### THE PROBLEM
Lay out the listing below as a Markdown table with two columns, Row and Line, giving each non-blank line its own numbered row. Leave the pictures out.

Location data for words and elements
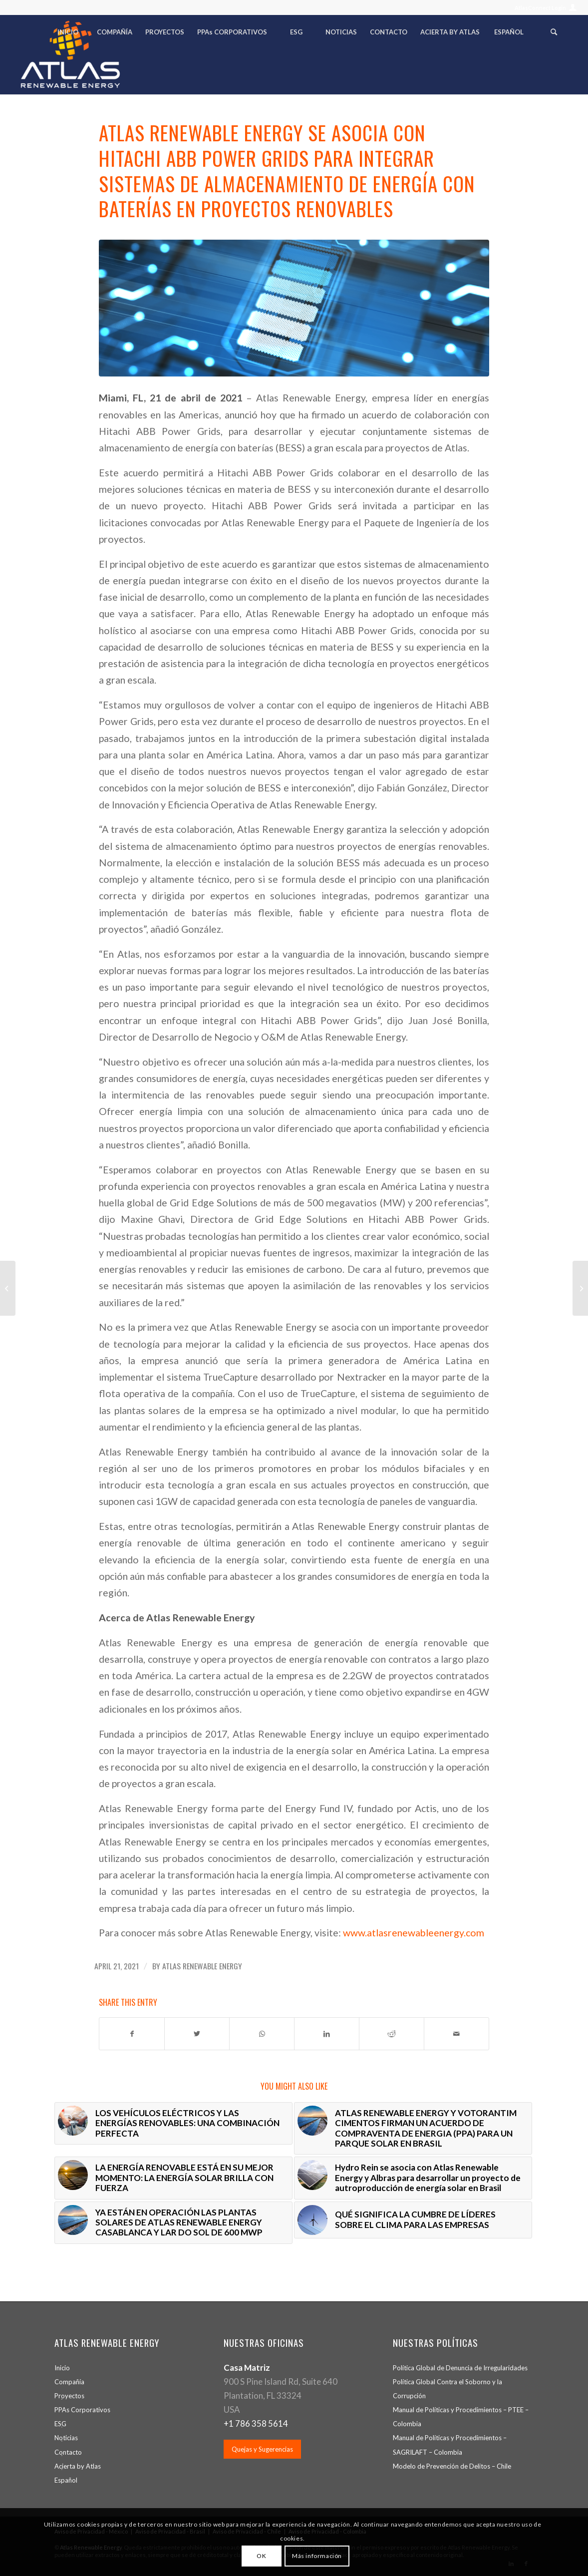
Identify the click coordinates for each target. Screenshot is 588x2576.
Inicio (62, 2368)
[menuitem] (543, 7)
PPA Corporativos (82, 2410)
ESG (60, 2424)
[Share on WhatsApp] (262, 2034)
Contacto (68, 2452)
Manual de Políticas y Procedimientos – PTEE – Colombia (461, 2417)
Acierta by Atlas (77, 2466)
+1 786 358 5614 (256, 2423)
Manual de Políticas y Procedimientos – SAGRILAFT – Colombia (450, 2445)
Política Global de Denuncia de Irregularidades (460, 2368)
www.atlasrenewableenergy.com (413, 1932)
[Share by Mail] (456, 2034)
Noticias (66, 2438)
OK (261, 2556)
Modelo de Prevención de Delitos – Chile (452, 2466)
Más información (317, 2556)
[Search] (553, 34)
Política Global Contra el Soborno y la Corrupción (447, 2389)
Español (65, 2480)
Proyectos (69, 2396)
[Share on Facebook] (131, 2034)
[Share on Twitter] (197, 2034)
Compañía (69, 2382)
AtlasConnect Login (540, 7)
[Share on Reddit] (391, 2034)
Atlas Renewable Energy (202, 1966)
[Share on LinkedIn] (326, 2034)
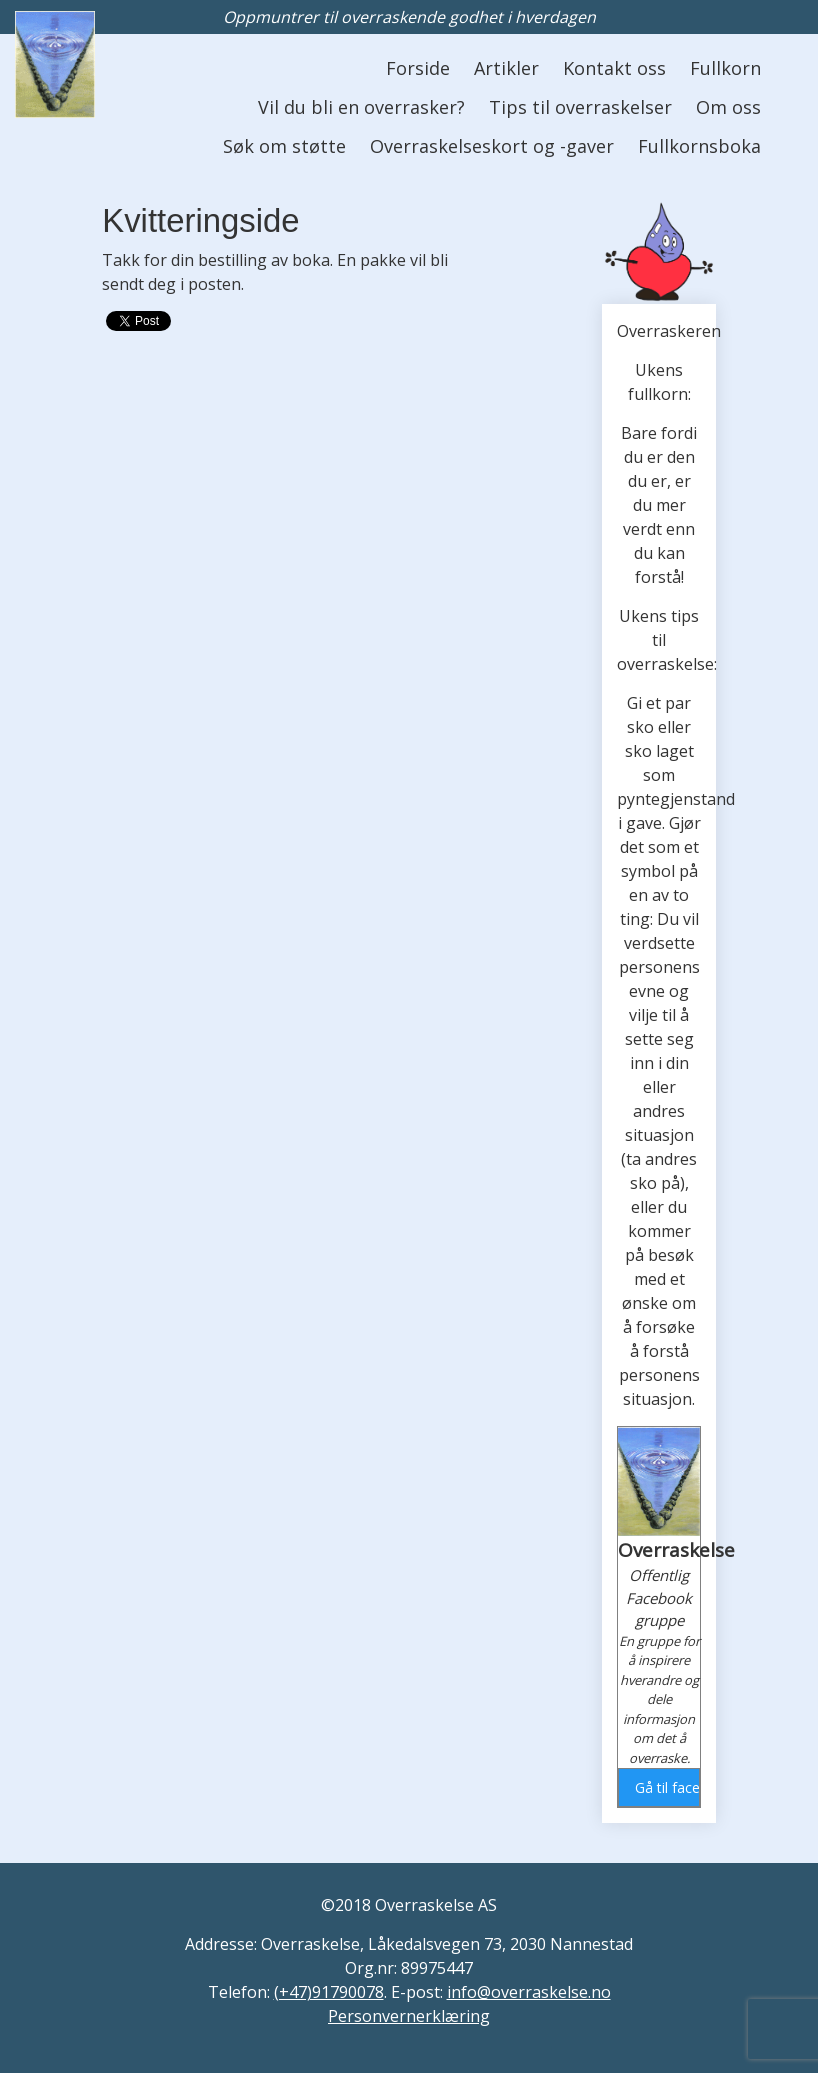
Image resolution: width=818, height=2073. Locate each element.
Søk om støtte (284, 146)
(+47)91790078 (329, 1992)
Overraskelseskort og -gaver (492, 146)
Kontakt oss (614, 68)
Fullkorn (725, 68)
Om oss (728, 107)
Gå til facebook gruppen (666, 1787)
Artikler (506, 68)
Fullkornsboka (699, 146)
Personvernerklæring (409, 2016)
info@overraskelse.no (529, 1992)
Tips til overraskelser (580, 107)
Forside (418, 68)
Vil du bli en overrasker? (361, 107)
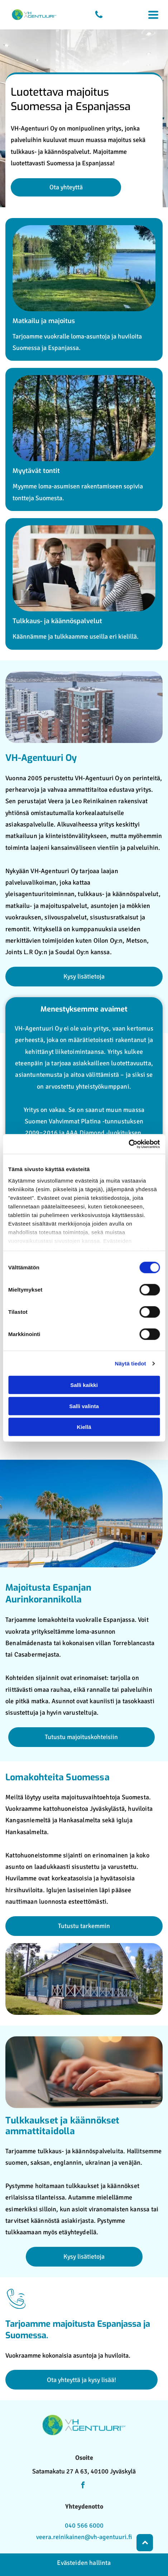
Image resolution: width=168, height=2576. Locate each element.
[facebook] (83, 2486)
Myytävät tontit (36, 471)
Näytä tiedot (130, 1363)
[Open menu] (153, 14)
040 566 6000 (84, 2525)
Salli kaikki (84, 1385)
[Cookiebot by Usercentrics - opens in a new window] (128, 1144)
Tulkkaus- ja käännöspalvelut (57, 621)
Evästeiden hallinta (84, 2563)
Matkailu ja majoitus (44, 321)
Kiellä (84, 1427)
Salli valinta (84, 1406)
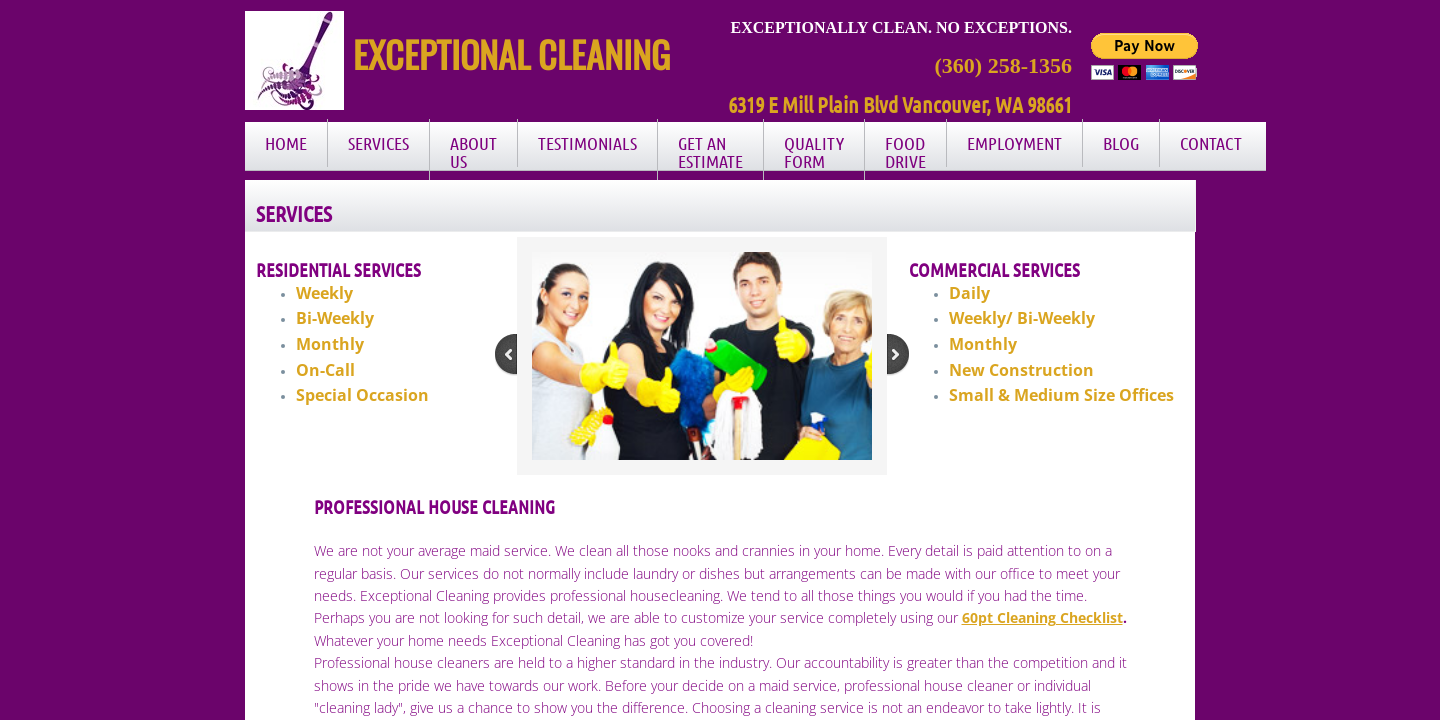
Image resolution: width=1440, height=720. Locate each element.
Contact (1211, 143)
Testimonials (587, 143)
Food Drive (905, 152)
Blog (1121, 143)
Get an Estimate (710, 152)
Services (378, 143)
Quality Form (814, 152)
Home (286, 143)
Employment (1014, 143)
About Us (473, 152)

### TASK OUTPUT
| Row | Line |
|---|---|
| 1 | Identify the click coordinates for each target. Screenshot is 588x2576. |
| 2 | Inicio (62, 2368) |
| 3 | [menuitem] (543, 7) |
| 4 | PPA Corporativos (82, 2410) |
| 5 | ESG (60, 2424) |
| 6 | [Share on WhatsApp] (262, 2034) |
| 7 | Contacto (68, 2452) |
| 8 | Manual de Políticas y Procedimientos – PTEE – Colombia (461, 2417) |
| 9 | Acierta by Atlas (77, 2466) |
| 10 | +1 786 358 5614 (256, 2423) |
| 11 | Manual de Políticas y Procedimientos – SAGRILAFT – Colombia (450, 2445) |
| 12 | Política Global de Denuncia de Irregularidades (460, 2368) |
| 13 | www.atlasrenewableenergy.com (413, 1932) |
| 14 | [Share by Mail] (456, 2034) |
| 15 | Noticias (66, 2438) |
| 16 | OK (261, 2556) |
| 17 | Modelo de Prevención de Delitos – Chile (452, 2466) |
| 18 | Más información (317, 2556) |
| 19 | [Search] (553, 34) |
| 20 | Política Global Contra el Soborno y la Corrupción (447, 2389) |
| 21 | Español (65, 2480) |
| 22 | Proyectos (69, 2396) |
| 23 | [Share on Facebook] (131, 2034) |
| 24 | [Share on Twitter] (197, 2034) |
| 25 | Compañía (69, 2382) |
| 26 | AtlasConnect Login (540, 7) |
| 27 | [Share on Reddit] (391, 2034) |
| 28 | Atlas Renewable Energy (202, 1966) |
| 29 | [Share on LinkedIn] (326, 2034) |
| 30 | Image resolution: width=818, height=2073. Locate each element. |
| 31 | Søk om støtte (284, 146) |
| 32 | (+47)91790078 (329, 1992) |
| 33 | Overraskelseskort og -gaver (492, 146) |
| 34 | Kontakt oss (614, 68) |
| 35 | Fullkorn (725, 68) |
| 36 | Om oss (728, 107) |
| 37 | Gå til facebook gruppen (666, 1787) |
| 38 | Artikler (506, 68) |
| 39 | Fullkornsboka (699, 146) |
| 40 | Personvernerklæring (409, 2016) |
| 41 | info@overraskelse.no (529, 1992) |
| 42 | Tips til overraskelser (580, 107) |
| 43 | Forside (418, 68) |
| 44 | Vil du bli en overrasker? (361, 107) |
| 45 | Image resolution: width=168, height=2576. Locate each element. |
| 46 | [facebook] (83, 2486) |
| 47 | Myytävät tontit (36, 471) |
| 48 | Näytä tiedot (130, 1363) |
| 49 | [Open menu] (153, 14) |
| 50 | 040 566 6000 (84, 2525) |
| 51 | Salli kaikki (84, 1385) |
| 52 | [Cookiebot by Usercentrics - opens in a new window] (128, 1144) |
| 53 | Tulkkaus- ja käännöspalvelut (57, 621) |
| 54 | Evästeiden hallinta (84, 2563) |
| 55 | Matkailu ja majoitus (44, 321) |
| 56 | Kiellä (84, 1427) |
| 57 | Salli valinta (84, 1406) |
| 58 | Image resolution: width=1440, height=720. Locate each element. |
| 59 | Contact (1211, 143) |
| 60 | Testimonials (587, 143) |
| 61 | Food Drive (905, 152) |
| 62 | Blog (1121, 143) |
| 63 | Get an Estimate (710, 152) |
| 64 | Services (378, 143) |
| 65 | Quality Form (814, 152) |
| 66 | Home (286, 143) |
| 67 | Employment (1014, 143) |
| 68 | About Us (473, 152) |